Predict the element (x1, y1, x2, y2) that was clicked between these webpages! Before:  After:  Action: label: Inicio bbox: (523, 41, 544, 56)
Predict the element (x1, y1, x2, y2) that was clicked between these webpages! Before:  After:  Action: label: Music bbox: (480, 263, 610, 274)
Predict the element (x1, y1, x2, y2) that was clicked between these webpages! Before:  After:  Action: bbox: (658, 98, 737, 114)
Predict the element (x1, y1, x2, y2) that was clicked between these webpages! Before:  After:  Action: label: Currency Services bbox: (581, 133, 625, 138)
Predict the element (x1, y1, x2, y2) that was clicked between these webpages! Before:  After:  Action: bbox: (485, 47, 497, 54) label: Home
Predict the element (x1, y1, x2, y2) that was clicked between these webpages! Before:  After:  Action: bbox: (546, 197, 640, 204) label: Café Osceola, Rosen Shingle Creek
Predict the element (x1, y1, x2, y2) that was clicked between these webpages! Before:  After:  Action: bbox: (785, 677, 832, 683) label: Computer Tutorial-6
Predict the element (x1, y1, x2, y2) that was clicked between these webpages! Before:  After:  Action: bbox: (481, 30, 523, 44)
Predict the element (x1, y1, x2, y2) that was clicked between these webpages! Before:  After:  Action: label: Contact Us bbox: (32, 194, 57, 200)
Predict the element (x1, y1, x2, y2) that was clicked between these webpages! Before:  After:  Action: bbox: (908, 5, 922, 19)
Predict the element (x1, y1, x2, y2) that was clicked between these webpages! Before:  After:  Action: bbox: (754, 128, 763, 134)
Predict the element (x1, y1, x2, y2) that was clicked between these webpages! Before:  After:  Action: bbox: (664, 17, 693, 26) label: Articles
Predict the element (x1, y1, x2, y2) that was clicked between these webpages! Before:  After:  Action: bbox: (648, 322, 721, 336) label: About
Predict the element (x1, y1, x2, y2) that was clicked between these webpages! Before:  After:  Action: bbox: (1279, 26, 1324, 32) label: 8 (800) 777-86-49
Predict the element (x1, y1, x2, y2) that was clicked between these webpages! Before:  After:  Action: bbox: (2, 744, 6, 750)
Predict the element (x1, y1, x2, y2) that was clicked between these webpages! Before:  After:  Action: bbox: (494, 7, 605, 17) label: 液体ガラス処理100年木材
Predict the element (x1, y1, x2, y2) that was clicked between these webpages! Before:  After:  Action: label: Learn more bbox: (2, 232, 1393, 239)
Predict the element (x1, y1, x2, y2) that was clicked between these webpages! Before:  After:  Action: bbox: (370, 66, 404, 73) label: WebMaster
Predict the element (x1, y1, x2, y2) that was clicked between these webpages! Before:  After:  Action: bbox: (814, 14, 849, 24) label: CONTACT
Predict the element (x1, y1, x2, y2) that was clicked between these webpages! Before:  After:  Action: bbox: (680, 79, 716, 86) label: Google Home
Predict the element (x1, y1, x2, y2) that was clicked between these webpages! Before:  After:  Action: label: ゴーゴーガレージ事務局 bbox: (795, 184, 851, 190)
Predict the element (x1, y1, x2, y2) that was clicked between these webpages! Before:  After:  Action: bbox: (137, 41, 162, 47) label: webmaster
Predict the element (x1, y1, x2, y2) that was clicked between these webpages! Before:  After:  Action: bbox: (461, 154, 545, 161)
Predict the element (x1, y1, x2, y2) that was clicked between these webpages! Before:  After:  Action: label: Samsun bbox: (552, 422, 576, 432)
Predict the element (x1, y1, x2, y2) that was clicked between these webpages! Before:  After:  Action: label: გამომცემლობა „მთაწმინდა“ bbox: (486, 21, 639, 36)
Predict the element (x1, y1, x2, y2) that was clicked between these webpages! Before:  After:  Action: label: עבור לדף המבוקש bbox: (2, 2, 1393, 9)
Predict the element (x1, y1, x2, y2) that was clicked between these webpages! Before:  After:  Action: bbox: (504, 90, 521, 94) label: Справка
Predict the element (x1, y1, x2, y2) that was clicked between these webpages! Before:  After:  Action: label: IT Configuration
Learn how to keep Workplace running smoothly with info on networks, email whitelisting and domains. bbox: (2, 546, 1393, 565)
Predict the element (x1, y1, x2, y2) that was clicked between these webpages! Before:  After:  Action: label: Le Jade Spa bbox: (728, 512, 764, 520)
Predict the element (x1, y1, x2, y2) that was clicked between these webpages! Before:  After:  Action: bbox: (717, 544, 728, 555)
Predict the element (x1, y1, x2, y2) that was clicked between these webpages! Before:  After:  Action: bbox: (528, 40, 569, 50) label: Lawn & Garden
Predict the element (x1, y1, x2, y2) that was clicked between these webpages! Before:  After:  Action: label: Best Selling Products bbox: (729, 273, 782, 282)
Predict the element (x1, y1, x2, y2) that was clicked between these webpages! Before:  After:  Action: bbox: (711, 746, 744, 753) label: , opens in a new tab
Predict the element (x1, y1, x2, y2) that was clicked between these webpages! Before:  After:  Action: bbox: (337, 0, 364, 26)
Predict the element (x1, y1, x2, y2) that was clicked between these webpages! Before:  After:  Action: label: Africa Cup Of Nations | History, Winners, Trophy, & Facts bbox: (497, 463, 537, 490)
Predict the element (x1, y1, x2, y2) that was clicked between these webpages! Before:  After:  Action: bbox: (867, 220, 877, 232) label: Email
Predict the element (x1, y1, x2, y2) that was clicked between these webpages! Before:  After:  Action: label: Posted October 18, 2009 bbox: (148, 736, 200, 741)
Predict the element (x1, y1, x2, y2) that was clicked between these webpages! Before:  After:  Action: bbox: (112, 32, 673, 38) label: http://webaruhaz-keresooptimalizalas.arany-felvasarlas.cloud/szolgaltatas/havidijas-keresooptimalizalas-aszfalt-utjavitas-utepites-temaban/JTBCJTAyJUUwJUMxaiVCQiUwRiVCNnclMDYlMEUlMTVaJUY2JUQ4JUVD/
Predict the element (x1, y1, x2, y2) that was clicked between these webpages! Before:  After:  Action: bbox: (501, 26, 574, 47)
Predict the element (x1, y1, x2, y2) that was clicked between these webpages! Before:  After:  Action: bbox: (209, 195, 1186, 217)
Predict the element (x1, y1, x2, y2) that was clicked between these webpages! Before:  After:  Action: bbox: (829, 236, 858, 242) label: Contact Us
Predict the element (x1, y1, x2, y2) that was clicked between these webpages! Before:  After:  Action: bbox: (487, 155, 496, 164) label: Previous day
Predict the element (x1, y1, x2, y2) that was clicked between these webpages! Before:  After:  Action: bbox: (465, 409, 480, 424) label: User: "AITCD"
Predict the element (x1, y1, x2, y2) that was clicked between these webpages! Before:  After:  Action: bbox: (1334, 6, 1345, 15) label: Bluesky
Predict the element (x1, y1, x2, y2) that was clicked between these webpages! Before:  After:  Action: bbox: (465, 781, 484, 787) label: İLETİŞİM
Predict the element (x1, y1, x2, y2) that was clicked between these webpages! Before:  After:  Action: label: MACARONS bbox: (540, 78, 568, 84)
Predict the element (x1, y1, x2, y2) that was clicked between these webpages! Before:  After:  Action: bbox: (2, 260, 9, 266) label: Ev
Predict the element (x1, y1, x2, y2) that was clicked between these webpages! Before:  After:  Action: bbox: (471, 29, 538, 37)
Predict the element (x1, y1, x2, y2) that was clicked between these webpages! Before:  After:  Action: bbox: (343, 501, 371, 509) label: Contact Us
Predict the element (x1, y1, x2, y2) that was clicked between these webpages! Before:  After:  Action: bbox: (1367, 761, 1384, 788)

§ §

- _Goal of the exercise_
Print every one of the items above again, word for word, with nothing changed.

- _Task response_
Predict the element (x1, y1, x2, y2) that was clicked between these webpages! Before:  After:  Action: label: Inicio bbox: (523, 41, 544, 56)
Predict the element (x1, y1, x2, y2) that was clicked between these webpages! Before:  After:  Action: label: Music bbox: (480, 263, 610, 274)
Predict the element (x1, y1, x2, y2) that was clicked between these webpages! Before:  After:  Action: bbox: (658, 98, 737, 114)
Predict the element (x1, y1, x2, y2) that was clicked between these webpages! Before:  After:  Action: label: Currency Services bbox: (581, 133, 625, 138)
Predict the element (x1, y1, x2, y2) that was clicked between these webpages! Before:  After:  Action: bbox: (485, 47, 497, 54) label: Home
Predict the element (x1, y1, x2, y2) that was clicked between these webpages! Before:  After:  Action: bbox: (546, 197, 640, 204) label: Café Osceola, Rosen Shingle Creek
Predict the element (x1, y1, x2, y2) that was clicked between these webpages! Before:  After:  Action: bbox: (785, 677, 832, 683) label: Computer Tutorial-6
Predict the element (x1, y1, x2, y2) that was clicked between these webpages! Before:  After:  Action: bbox: (481, 30, 523, 44)
Predict the element (x1, y1, x2, y2) that was clicked between these webpages! Before:  After:  Action: label: Contact Us bbox: (32, 194, 57, 200)
Predict the element (x1, y1, x2, y2) that was clicked between these webpages! Before:  After:  Action: bbox: (908, 5, 922, 19)
Predict the element (x1, y1, x2, y2) that was clicked between these webpages! Before:  After:  Action: bbox: (754, 128, 763, 134)
Predict the element (x1, y1, x2, y2) that was clicked between these webpages! Before:  After:  Action: bbox: (664, 17, 693, 26) label: Articles
Predict the element (x1, y1, x2, y2) that was clicked between these webpages! Before:  After:  Action: bbox: (648, 322, 721, 336) label: About
Predict the element (x1, y1, x2, y2) that was clicked between these webpages! Before:  After:  Action: bbox: (1279, 26, 1324, 32) label: 8 (800) 777-86-49
Predict the element (x1, y1, x2, y2) that was clicked between these webpages! Before:  After:  Action: bbox: (2, 744, 6, 750)
Predict the element (x1, y1, x2, y2) that was clicked between these webpages! Before:  After:  Action: bbox: (494, 7, 605, 17) label: 液体ガラス処理100年木材
Predict the element (x1, y1, x2, y2) that was clicked between these webpages! Before:  After:  Action: label: Learn more bbox: (2, 232, 1393, 239)
Predict the element (x1, y1, x2, y2) that was clicked between these webpages! Before:  After:  Action: bbox: (370, 66, 404, 73) label: WebMaster
Predict the element (x1, y1, x2, y2) that was clicked between these webpages! Before:  After:  Action: bbox: (814, 14, 849, 24) label: CONTACT
Predict the element (x1, y1, x2, y2) that was clicked between these webpages! Before:  After:  Action: bbox: (680, 79, 716, 86) label: Google Home
Predict the element (x1, y1, x2, y2) that was clicked between these webpages! Before:  After:  Action: label: ゴーゴーガレージ事務局 bbox: (795, 184, 851, 190)
Predict the element (x1, y1, x2, y2) that was clicked between these webpages! Before:  After:  Action: bbox: (137, 41, 162, 47) label: webmaster
Predict the element (x1, y1, x2, y2) that was clicked between these webpages! Before:  After:  Action: bbox: (461, 154, 545, 161)
Predict the element (x1, y1, x2, y2) that was clicked between these webpages! Before:  After:  Action: label: Samsun bbox: (552, 422, 576, 432)
Predict the element (x1, y1, x2, y2) that was clicked between these webpages! Before:  After:  Action: label: გამომცემლობა „მთაწმინდა“ bbox: (486, 21, 639, 36)
Predict the element (x1, y1, x2, y2) that was clicked between these webpages! Before:  After:  Action: label: עבור לדף המבוקש bbox: (2, 2, 1393, 9)
Predict the element (x1, y1, x2, y2) that was clicked between these webpages! Before:  After:  Action: bbox: (504, 90, 521, 94) label: Справка
Predict the element (x1, y1, x2, y2) that was clicked between these webpages! Before:  After:  Action: label: IT Configuration
Learn how to keep Workplace running smoothly with info on networks, email whitelisting and domains. bbox: (2, 546, 1393, 565)
Predict the element (x1, y1, x2, y2) that was clicked between these webpages! Before:  After:  Action: label: Le Jade Spa bbox: (728, 512, 764, 520)
Predict the element (x1, y1, x2, y2) that was clicked between these webpages! Before:  After:  Action: bbox: (717, 544, 728, 555)
Predict the element (x1, y1, x2, y2) that was clicked between these webpages! Before:  After:  Action: bbox: (528, 40, 569, 50) label: Lawn & Garden
Predict the element (x1, y1, x2, y2) that was clicked between these webpages! Before:  After:  Action: label: Best Selling Products bbox: (729, 273, 782, 282)
Predict the element (x1, y1, x2, y2) that was clicked between these webpages! Before:  After:  Action: bbox: (711, 746, 744, 753) label: , opens in a new tab
Predict the element (x1, y1, x2, y2) that was clicked between these webpages! Before:  After:  Action: bbox: (337, 0, 364, 26)
Predict the element (x1, y1, x2, y2) that was clicked between these webpages! Before:  After:  Action: label: Africa Cup Of Nations | History, Winners, Trophy, & Facts bbox: (497, 463, 537, 490)
Predict the element (x1, y1, x2, y2) that was clicked between these webpages! Before:  After:  Action: bbox: (867, 220, 877, 232) label: Email
Predict the element (x1, y1, x2, y2) that was clicked between these webpages! Before:  After:  Action: label: Posted October 18, 2009 bbox: (148, 736, 200, 741)
Predict the element (x1, y1, x2, y2) that was clicked between these webpages! Before:  After:  Action: bbox: (112, 32, 673, 38) label: http://webaruhaz-keresooptimalizalas.arany-felvasarlas.cloud/szolgaltatas/havidijas-keresooptimalizalas-aszfalt-utjavitas-utepites-temaban/JTBCJTAyJUUwJUMxaiVCQiUwRiVCNnclMDYlMEUlMTVaJUY2JUQ4JUVD/
Predict the element (x1, y1, x2, y2) that was clicked between these webpages! Before:  After:  Action: bbox: (501, 26, 574, 47)
Predict the element (x1, y1, x2, y2) that was clicked between these webpages! Before:  After:  Action: bbox: (209, 195, 1186, 217)
Predict the element (x1, y1, x2, y2) that was clicked between these webpages! Before:  After:  Action: bbox: (829, 236, 858, 242) label: Contact Us
Predict the element (x1, y1, x2, y2) that was clicked between these webpages! Before:  After:  Action: bbox: (487, 155, 496, 164) label: Previous day
Predict the element (x1, y1, x2, y2) that was clicked between these webpages! Before:  After:  Action: bbox: (465, 409, 480, 424) label: User: "AITCD"
Predict the element (x1, y1, x2, y2) that was clicked between these webpages! Before:  After:  Action: bbox: (1334, 6, 1345, 15) label: Bluesky
Predict the element (x1, y1, x2, y2) that was clicked between these webpages! Before:  After:  Action: bbox: (465, 781, 484, 787) label: İLETİŞİM
Predict the element (x1, y1, x2, y2) that was clicked between these webpages! Before:  After:  Action: label: MACARONS bbox: (540, 78, 568, 84)
Predict the element (x1, y1, x2, y2) that was clicked between these webpages! Before:  After:  Action: bbox: (2, 260, 9, 266) label: Ev
Predict the element (x1, y1, x2, y2) that was clicked between these webpages! Before:  After:  Action: bbox: (471, 29, 538, 37)
Predict the element (x1, y1, x2, y2) that was clicked between these webpages! Before:  After:  Action: bbox: (343, 501, 371, 509) label: Contact Us
Predict the element (x1, y1, x2, y2) that was clicked between these webpages! Before:  After:  Action: bbox: (1367, 761, 1384, 788)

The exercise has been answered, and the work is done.